Mechanistic inference of stochastic gene expression from structured single-cell data

TL;DR

This paper reviews how structured single-cell data can be used with advanced models and inference methods to better understand stochastic gene expression dynamics, overcoming fundamental limitations of snapshot data.

Contribution

It highlights recent progress in integrating structured data with stochastic models and machine learning to improve mechanistic inference of gene expression.

Findings

Structured datasets help resolve identifiability issues.

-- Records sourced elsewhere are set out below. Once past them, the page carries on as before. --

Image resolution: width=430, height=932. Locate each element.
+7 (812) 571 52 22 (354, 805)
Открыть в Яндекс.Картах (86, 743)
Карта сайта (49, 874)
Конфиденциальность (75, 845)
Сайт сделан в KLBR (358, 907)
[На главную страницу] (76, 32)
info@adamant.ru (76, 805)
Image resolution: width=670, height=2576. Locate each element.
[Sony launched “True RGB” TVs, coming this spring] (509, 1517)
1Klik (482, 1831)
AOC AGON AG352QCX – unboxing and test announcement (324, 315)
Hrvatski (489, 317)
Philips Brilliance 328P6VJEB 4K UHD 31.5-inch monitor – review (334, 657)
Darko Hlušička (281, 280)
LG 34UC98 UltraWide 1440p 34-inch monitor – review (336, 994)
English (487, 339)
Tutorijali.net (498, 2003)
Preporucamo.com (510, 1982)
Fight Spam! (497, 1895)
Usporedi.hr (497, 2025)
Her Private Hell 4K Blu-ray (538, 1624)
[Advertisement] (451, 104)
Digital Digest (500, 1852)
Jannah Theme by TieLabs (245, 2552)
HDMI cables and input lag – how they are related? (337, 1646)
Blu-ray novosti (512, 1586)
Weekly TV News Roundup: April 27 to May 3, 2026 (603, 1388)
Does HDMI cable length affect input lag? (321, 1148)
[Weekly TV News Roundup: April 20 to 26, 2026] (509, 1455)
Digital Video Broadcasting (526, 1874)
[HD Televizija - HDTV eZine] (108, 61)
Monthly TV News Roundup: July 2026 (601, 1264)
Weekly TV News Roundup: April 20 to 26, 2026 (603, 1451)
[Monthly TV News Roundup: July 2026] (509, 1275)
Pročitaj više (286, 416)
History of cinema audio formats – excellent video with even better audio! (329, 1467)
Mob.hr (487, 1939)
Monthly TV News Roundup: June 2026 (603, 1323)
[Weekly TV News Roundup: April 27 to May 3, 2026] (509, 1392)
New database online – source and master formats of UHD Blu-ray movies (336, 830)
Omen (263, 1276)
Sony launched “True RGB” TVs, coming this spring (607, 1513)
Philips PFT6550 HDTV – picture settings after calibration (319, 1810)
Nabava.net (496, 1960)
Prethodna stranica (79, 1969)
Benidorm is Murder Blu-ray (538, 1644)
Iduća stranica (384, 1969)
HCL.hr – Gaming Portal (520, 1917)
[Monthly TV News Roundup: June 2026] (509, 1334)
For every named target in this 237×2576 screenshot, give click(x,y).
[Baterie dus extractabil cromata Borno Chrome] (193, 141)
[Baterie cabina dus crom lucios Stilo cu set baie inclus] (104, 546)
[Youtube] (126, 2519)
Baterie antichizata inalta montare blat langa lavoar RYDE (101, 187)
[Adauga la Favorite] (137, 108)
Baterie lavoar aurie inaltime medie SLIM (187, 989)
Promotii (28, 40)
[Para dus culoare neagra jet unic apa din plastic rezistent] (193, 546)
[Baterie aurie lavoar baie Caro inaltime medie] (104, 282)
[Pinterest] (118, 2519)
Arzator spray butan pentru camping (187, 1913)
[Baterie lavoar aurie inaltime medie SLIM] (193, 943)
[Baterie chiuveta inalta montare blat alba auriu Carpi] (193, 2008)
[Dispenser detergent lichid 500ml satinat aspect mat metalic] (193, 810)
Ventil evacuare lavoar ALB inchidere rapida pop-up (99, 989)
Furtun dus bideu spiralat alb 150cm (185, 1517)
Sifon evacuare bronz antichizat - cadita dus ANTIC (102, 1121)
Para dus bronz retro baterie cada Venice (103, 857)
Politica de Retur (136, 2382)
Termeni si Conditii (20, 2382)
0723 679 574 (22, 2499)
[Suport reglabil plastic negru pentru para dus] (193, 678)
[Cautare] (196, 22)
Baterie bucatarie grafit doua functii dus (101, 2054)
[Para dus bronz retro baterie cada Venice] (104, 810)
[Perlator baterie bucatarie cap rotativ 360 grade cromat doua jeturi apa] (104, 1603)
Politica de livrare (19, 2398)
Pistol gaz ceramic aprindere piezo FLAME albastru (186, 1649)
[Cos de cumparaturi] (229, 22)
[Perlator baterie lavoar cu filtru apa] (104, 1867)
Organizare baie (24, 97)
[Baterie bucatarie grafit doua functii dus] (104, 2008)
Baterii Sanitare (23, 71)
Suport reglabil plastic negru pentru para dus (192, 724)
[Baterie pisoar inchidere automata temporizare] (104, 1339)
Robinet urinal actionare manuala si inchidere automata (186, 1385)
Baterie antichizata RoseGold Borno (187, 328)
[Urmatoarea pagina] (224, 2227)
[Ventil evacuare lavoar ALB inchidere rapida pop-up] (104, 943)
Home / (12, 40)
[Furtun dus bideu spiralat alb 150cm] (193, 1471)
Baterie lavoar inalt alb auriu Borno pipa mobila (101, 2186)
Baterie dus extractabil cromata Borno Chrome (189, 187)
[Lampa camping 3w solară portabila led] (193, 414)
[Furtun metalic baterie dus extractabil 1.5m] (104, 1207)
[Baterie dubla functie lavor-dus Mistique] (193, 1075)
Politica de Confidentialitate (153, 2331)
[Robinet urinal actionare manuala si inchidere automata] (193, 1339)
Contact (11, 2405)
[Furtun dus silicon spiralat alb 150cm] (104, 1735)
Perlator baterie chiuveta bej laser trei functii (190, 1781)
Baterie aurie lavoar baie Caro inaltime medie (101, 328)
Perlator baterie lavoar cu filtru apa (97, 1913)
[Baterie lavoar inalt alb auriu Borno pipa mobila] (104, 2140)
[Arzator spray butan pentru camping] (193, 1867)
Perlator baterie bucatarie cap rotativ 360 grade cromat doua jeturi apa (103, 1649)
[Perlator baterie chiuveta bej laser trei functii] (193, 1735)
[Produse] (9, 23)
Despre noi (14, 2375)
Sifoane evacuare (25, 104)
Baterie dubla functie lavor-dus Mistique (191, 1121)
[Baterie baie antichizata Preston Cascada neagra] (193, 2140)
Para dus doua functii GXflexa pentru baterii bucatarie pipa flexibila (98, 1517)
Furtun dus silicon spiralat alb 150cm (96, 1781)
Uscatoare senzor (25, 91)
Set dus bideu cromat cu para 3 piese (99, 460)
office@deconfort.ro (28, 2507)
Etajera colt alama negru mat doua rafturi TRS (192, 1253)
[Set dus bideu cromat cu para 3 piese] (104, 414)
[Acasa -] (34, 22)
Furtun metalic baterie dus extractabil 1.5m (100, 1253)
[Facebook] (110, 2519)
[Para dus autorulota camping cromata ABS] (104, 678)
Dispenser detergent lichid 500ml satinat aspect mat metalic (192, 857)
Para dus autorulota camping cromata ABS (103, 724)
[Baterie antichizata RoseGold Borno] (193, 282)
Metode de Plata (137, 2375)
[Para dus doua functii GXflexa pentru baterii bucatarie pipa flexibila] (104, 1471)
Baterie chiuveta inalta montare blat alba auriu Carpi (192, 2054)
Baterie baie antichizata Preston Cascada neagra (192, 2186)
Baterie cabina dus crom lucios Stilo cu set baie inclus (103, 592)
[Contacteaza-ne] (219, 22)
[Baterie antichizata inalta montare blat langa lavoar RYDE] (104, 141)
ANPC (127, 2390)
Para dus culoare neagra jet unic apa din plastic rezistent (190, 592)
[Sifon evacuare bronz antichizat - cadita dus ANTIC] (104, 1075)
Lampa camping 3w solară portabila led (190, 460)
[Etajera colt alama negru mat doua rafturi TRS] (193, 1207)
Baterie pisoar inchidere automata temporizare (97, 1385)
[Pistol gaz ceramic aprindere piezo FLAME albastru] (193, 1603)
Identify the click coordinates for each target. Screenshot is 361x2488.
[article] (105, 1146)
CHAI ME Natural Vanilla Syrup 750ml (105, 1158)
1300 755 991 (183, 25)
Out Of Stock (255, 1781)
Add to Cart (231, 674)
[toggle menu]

Advanced inference strategies enable gene-level insights.

Foundations for scaling to networks and tissues are established.

Abstract

Single-cell gene expression measurements encode variability spanning molecular noise, cell-to-cell heterogeneity, and technical artifacts. Mechanistic stochastic models provide powerful approaches to disentangle these sources, yet inferring underlying dynamics from standard snapshot sequencing data faces fundamental identifiability limitations. This review focuses on how structured datasets with temporal, spatial, or multimodal features offer constraints to resolve these ambiguities, but demand more sophisticated models and inference strategies, including machine-learning techniques with inherent tradeoffs. We highlight recent progress in the judicious integration of structured single-cell data, stochastic model development, and innovative inference strategies to extract predictive, gene-level insights. These advances lay the foundation for scaling mechanistic inference upward to regulatory networks and multicellular tissues.